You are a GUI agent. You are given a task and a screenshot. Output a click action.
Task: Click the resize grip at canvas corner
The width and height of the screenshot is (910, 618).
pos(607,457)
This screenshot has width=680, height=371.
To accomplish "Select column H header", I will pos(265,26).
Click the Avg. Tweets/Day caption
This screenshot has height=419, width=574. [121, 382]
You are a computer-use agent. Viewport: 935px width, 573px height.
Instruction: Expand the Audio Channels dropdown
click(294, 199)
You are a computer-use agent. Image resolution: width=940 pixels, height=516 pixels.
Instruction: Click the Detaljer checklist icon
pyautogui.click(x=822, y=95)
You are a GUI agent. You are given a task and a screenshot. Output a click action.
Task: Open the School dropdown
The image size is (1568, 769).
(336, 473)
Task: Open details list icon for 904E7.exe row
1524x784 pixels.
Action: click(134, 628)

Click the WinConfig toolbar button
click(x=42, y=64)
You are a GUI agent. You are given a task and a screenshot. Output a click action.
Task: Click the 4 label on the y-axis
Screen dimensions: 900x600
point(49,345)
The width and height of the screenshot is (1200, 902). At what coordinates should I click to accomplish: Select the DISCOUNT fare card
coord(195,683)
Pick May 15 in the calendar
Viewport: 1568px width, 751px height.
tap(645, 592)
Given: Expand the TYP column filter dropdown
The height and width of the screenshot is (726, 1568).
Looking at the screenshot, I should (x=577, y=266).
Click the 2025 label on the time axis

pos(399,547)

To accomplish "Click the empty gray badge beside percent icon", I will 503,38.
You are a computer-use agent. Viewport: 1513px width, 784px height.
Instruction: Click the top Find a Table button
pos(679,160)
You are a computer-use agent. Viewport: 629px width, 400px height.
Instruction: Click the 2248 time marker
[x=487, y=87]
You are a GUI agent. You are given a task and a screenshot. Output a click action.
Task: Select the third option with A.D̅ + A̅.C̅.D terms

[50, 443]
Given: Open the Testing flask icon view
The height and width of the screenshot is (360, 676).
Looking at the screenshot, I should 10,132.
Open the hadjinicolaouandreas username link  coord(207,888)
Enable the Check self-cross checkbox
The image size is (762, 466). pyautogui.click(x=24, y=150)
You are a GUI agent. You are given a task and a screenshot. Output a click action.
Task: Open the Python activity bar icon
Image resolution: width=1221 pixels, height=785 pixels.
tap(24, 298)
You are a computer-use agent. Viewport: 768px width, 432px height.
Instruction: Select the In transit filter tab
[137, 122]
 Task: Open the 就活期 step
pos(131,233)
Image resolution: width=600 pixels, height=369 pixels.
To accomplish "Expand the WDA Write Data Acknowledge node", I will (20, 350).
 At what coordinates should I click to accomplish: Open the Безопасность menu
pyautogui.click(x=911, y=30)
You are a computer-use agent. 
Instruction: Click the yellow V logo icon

○ ○ ○ ○

**Your goal**
All of the data, from the first line to the last, should be written out exactly.

**Task answer**
You are a GUI agent. You are given a task and a screenshot. Output a click action.
Task: Click the resize grip at canvas corner
The width and height of the screenshot is (910, 618).
pos(607,457)
This screenshot has width=680, height=371.
To accomplish "Select column H header", I will pos(265,26).
Click the Avg. Tweets/Day caption
This screenshot has height=419, width=574. [121, 382]
You are a computer-use agent. Viewport: 935px width, 573px height.
Instruction: Expand the Audio Channels dropdown
click(294, 199)
You are a computer-use agent. Image resolution: width=940 pixels, height=516 pixels.
Instruction: Click the Detaljer checklist icon
pyautogui.click(x=822, y=95)
You are a GUI agent. You are given a task and a screenshot. Output a click action.
Task: Open the School dropdown
The image size is (1568, 769).
(336, 473)
Task: Open details list icon for 904E7.exe row
1524x784 pixels.
Action: click(134, 628)

Click the WinConfig toolbar button
click(x=42, y=64)
You are a GUI agent. You are given a task and a screenshot. Output a click action.
Task: Click the 4 label on the y-axis
Screen dimensions: 900x600
point(49,345)
The width and height of the screenshot is (1200, 902). At what coordinates should I click to accomplish: Select the DISCOUNT fare card
coord(195,683)
Pick May 15 in the calendar
Viewport: 1568px width, 751px height.
tap(645, 592)
Given: Expand the TYP column filter dropdown
The height and width of the screenshot is (726, 1568).
Looking at the screenshot, I should (x=577, y=266).
Click the 2025 label on the time axis

pos(399,547)

To accomplish "Click the empty gray badge beside percent icon", I will 503,38.
You are a computer-use agent. Viewport: 1513px width, 784px height.
Instruction: Click the top Find a Table button
pos(679,160)
You are a computer-use agent. Viewport: 629px width, 400px height.
Instruction: Click the 2248 time marker
[x=487, y=87]
You are a GUI agent. You are given a task and a screenshot. Output a click action.
Task: Select the third option with A.D̅ + A̅.C̅.D terms

[50, 443]
Given: Open the Testing flask icon view
The height and width of the screenshot is (360, 676).
Looking at the screenshot, I should 10,132.
Open the hadjinicolaouandreas username link  coord(207,888)
Enable the Check self-cross checkbox
The image size is (762, 466). pyautogui.click(x=24, y=150)
You are a GUI agent. You are given a task and a screenshot. Output a click action.
Task: Open the Python activity bar icon
Image resolution: width=1221 pixels, height=785 pixels.
tap(24, 298)
You are a computer-use agent. Viewport: 768px width, 432px height.
Instruction: Select the In transit filter tab
[137, 122]
 Task: Open the 就活期 step
pos(131,233)
Image resolution: width=600 pixels, height=369 pixels.
To accomplish "Expand the WDA Write Data Acknowledge node", I will (20, 350).
 At what coordinates should I click to accomplish: Open the Безопасность menu
pyautogui.click(x=911, y=30)
You are a computer-use agent. 
Instruction: Click the yellow V logo icon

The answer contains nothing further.